EXERCISE AIM:
Every record shown here needs to be repeated exactly.

Saved data entries
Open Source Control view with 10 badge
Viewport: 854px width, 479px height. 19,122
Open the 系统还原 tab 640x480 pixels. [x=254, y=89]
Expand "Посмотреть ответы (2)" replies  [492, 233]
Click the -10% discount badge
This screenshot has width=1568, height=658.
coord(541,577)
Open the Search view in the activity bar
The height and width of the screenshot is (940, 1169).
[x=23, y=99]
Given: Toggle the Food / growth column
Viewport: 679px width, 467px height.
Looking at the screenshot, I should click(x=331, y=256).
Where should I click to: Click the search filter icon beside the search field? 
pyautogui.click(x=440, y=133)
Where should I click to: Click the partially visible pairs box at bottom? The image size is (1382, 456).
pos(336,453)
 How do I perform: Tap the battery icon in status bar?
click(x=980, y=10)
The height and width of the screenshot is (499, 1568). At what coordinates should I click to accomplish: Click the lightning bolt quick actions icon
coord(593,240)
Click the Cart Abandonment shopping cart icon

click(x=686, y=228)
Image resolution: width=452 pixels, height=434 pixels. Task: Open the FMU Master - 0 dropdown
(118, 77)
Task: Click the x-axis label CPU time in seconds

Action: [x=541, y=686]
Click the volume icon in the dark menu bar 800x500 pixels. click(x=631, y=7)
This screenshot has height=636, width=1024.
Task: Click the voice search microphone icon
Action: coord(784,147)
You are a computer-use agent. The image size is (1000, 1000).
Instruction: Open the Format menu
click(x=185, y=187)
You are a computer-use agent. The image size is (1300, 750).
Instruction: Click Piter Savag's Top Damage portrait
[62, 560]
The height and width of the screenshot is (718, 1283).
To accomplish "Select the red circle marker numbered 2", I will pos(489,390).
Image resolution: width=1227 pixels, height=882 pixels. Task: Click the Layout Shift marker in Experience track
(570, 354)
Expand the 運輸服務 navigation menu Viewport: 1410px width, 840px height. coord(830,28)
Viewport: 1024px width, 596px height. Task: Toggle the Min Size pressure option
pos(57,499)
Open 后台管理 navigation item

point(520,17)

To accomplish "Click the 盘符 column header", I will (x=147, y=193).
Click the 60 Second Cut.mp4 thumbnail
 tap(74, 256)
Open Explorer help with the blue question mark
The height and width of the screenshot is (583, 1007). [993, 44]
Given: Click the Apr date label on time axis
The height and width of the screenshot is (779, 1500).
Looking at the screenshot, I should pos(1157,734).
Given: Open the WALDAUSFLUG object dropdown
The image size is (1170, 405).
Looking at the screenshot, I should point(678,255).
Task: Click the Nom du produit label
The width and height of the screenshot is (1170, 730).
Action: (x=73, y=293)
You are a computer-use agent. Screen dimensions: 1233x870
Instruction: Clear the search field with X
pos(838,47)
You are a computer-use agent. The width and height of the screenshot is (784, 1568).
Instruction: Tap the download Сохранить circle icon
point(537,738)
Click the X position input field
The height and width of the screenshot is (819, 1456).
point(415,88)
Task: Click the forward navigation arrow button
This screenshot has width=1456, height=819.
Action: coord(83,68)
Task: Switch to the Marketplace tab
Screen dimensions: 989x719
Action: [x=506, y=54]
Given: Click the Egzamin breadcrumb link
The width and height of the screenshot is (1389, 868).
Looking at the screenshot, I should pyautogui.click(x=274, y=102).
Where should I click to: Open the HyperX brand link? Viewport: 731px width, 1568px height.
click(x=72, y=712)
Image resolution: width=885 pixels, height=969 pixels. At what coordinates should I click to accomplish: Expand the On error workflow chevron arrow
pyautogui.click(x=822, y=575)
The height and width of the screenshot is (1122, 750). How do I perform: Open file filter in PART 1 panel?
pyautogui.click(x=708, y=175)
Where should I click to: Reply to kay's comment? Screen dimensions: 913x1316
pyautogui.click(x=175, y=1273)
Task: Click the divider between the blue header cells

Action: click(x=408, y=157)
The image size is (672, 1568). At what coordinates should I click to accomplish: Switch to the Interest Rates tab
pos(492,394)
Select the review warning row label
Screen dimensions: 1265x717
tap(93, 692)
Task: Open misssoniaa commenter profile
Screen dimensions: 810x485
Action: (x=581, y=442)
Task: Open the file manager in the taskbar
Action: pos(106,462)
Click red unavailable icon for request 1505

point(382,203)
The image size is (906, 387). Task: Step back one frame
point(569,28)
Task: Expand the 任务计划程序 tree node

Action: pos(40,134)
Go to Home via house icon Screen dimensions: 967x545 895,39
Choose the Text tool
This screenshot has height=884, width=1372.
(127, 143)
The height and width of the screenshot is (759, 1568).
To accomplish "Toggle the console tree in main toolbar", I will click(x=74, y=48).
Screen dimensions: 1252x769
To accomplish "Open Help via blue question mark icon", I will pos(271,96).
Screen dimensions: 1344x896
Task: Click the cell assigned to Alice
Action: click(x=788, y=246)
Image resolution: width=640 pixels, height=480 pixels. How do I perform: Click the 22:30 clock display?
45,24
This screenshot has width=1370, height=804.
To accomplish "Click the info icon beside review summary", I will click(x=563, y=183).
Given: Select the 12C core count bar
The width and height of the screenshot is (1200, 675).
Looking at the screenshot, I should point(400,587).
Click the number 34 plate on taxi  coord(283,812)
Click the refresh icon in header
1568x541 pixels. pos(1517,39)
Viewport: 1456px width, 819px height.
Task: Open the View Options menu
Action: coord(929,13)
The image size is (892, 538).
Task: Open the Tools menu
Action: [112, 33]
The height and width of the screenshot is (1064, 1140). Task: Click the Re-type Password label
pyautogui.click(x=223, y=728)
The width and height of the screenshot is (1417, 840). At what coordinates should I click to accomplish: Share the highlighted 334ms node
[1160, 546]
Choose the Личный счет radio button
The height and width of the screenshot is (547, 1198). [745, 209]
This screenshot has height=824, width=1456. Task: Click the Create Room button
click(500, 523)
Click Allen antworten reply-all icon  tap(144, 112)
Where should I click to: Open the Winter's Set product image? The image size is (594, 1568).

EXERCISE RESULT:
Open Source Control view with 10 badge
Viewport: 854px width, 479px height. 19,122
Open the 系统还原 tab 640x480 pixels. [x=254, y=89]
Expand "Посмотреть ответы (2)" replies  [492, 233]
Click the -10% discount badge
This screenshot has width=1568, height=658.
coord(541,577)
Open the Search view in the activity bar
The height and width of the screenshot is (940, 1169).
[x=23, y=99]
Given: Toggle the Food / growth column
Viewport: 679px width, 467px height.
Looking at the screenshot, I should click(x=331, y=256).
Where should I click to: Click the search filter icon beside the search field? 
pyautogui.click(x=440, y=133)
Where should I click to: Click the partially visible pairs box at bottom? The image size is (1382, 456).
pos(336,453)
 How do I perform: Tap the battery icon in status bar?
click(x=980, y=10)
The height and width of the screenshot is (499, 1568). At what coordinates should I click to accomplish: Click the lightning bolt quick actions icon
coord(593,240)
Click the Cart Abandonment shopping cart icon

click(x=686, y=228)
Image resolution: width=452 pixels, height=434 pixels. Task: Open the FMU Master - 0 dropdown
(118, 77)
Task: Click the x-axis label CPU time in seconds

Action: [x=541, y=686]
Click the volume icon in the dark menu bar 800x500 pixels. click(x=631, y=7)
This screenshot has height=636, width=1024.
Task: Click the voice search microphone icon
Action: coord(784,147)
You are a computer-use agent. The image size is (1000, 1000).
Instruction: Open the Format menu
click(x=185, y=187)
You are a computer-use agent. The image size is (1300, 750).
Instruction: Click Piter Savag's Top Damage portrait
[62, 560]
The height and width of the screenshot is (718, 1283).
To accomplish "Select the red circle marker numbered 2", I will pos(489,390).
Image resolution: width=1227 pixels, height=882 pixels. Task: Click the Layout Shift marker in Experience track
(570, 354)
Expand the 運輸服務 navigation menu Viewport: 1410px width, 840px height. coord(830,28)
Viewport: 1024px width, 596px height. Task: Toggle the Min Size pressure option
pos(57,499)
Open 后台管理 navigation item

point(520,17)

To accomplish "Click the 盘符 column header", I will (x=147, y=193).
Click the 60 Second Cut.mp4 thumbnail
 tap(74, 256)
Open Explorer help with the blue question mark
The height and width of the screenshot is (583, 1007). [993, 44]
Given: Click the Apr date label on time axis
The height and width of the screenshot is (779, 1500).
Looking at the screenshot, I should pos(1157,734).
Given: Open the WALDAUSFLUG object dropdown
The image size is (1170, 405).
Looking at the screenshot, I should point(678,255).
Task: Click the Nom du produit label
The width and height of the screenshot is (1170, 730).
Action: (x=73, y=293)
You are a computer-use agent. Screen dimensions: 1233x870
Instruction: Clear the search field with X
pos(838,47)
You are a computer-use agent. The width and height of the screenshot is (784, 1568).
Instruction: Tap the download Сохранить circle icon
point(537,738)
Click the X position input field
The height and width of the screenshot is (819, 1456).
point(415,88)
Task: Click the forward navigation arrow button
This screenshot has width=1456, height=819.
Action: coord(83,68)
Task: Switch to the Marketplace tab
Screen dimensions: 989x719
Action: [x=506, y=54]
Given: Click the Egzamin breadcrumb link
The width and height of the screenshot is (1389, 868).
Looking at the screenshot, I should pyautogui.click(x=274, y=102).
Where should I click to: Open the HyperX brand link? Viewport: 731px width, 1568px height.
click(x=72, y=712)
Image resolution: width=885 pixels, height=969 pixels. At what coordinates should I click to accomplish: Expand the On error workflow chevron arrow
pyautogui.click(x=822, y=575)
The height and width of the screenshot is (1122, 750). How do I perform: Open file filter in PART 1 panel?
pyautogui.click(x=708, y=175)
Where should I click to: Reply to kay's comment? Screen dimensions: 913x1316
pyautogui.click(x=175, y=1273)
Task: Click the divider between the blue header cells

Action: click(x=408, y=157)
The image size is (672, 1568). At what coordinates should I click to accomplish: Switch to the Interest Rates tab
pos(492,394)
Select the review warning row label
Screen dimensions: 1265x717
tap(93, 692)
Task: Open misssoniaa commenter profile
Screen dimensions: 810x485
Action: (x=581, y=442)
Task: Open the file manager in the taskbar
Action: pos(106,462)
Click red unavailable icon for request 1505

point(382,203)
The image size is (906, 387). Task: Step back one frame
point(569,28)
Task: Expand the 任务计划程序 tree node

Action: pos(40,134)
Go to Home via house icon Screen dimensions: 967x545 895,39
Choose the Text tool
This screenshot has height=884, width=1372.
(127, 143)
The height and width of the screenshot is (759, 1568).
To accomplish "Toggle the console tree in main toolbar", I will click(x=74, y=48).
Screen dimensions: 1252x769
To accomplish "Open Help via blue question mark icon", I will pos(271,96).
Screen dimensions: 1344x896
Task: Click the cell assigned to Alice
Action: click(x=788, y=246)
Image resolution: width=640 pixels, height=480 pixels. How do I perform: Click the 22:30 clock display?
45,24
This screenshot has width=1370, height=804.
To accomplish "Click the info icon beside review summary", I will click(x=563, y=183).
Given: Select the 12C core count bar
The width and height of the screenshot is (1200, 675).
Looking at the screenshot, I should point(400,587).
Click the number 34 plate on taxi  coord(283,812)
Click the refresh icon in header
1568x541 pixels. pos(1517,39)
Viewport: 1456px width, 819px height.
Task: Open the View Options menu
Action: coord(929,13)
The image size is (892, 538).
Task: Open the Tools menu
Action: [112, 33]
The height and width of the screenshot is (1064, 1140). Task: Click the Re-type Password label
pyautogui.click(x=223, y=728)
The width and height of the screenshot is (1417, 840). At what coordinates should I click to accomplish: Share the highlighted 334ms node
[1160, 546]
Choose the Личный счет radio button
The height and width of the screenshot is (547, 1198). [745, 209]
This screenshot has height=824, width=1456. Task: Click the Create Room button
click(500, 523)
Click Allen antworten reply-all icon  tap(144, 112)
Where should I click to: Open the Winter's Set product image? The image size is (594, 1568).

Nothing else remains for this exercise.